Lee-Ann was born in Malawi, Africa. She is of mixed Asian, European and African heritage. Both her parents are from Malawi. On her mum’s side her grandmother was of Pakistani and Malawian mix, and her granddad is British. On her dad’s side her granddad was Chinese and Mozambican, and her grandmother is Malawian and English.
She has always lived in Exeter as this is where her grandparents moved to when they left Malawi. She says her experience has generally been OK, although when telling this story, she has wondered whether she has experienced negative behaviour but chosen not to acknowledge it.
‘The only thing I noticed was how my hair was different and how difficult it was to get product! I used to wish it was straight. Now, I embrace my uniqueness.’ People often comment on her hair: ‘One experience I had was when I went out with some friends who are also mixed race. These guys assumed we were sisters. I assume because we have a similar look and colour!’

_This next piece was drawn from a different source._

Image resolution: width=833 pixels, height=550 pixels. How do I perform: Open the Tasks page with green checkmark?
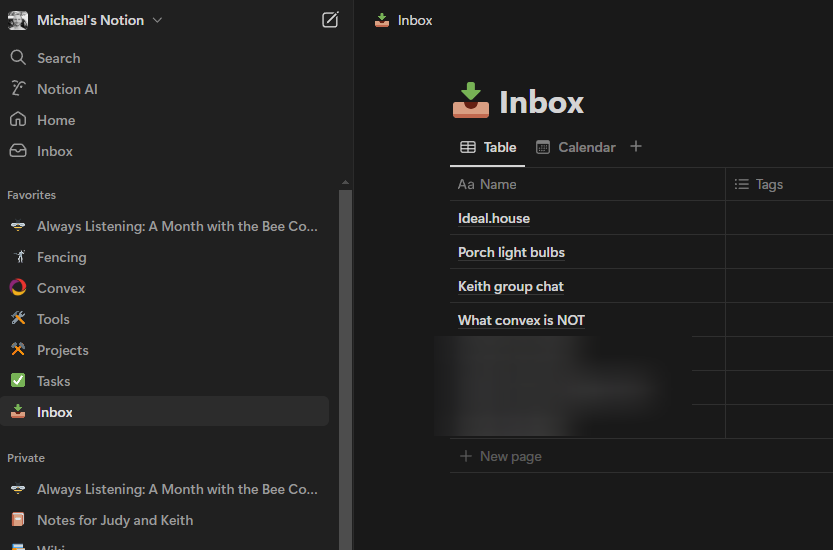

When Lee-Ann says she’s from Africa, people used to ask if she lived in a mud hut! ‘I used to say yes. Even though the houses my family lived in are far from it – they are like MTV cribs.’
Lee-Ann has never really felt she didn’t belong here. ‘Exeter is home. But I always felt better when I went to London to visit family, as I saw people like me. As I got older it was nice to see guys who liked me.’ The main difference between rural and urban areas, Lee-Ann feels, is that in rural places everyone stares and judges.
‘In urban areas you can embrace who you are and at pretty much at every corner you see another you! You can locate hair products much easier, although the Internet has given a helping hand.’
She finds that POC can be judgemental, especially if your partner is dark skinned and you are light skinned. ‘It’s almost like they are thinking, why are you with him/her! You also get it the other way round.’
When it come to be being mixed, Lee-Ann finds it annoying that people expect you to choose which side you belong to, to choose one or the other ethnicity or race, depending on your skin tone.
‘I read an article about Tiger Woods and people commented on how he denies his black heritage. He has said he doesn’t, but doesn’t see why he should deny his white mum’s heritage. Why should we have to choose one or the other, why can’t we represent both of our parents’ heritage?’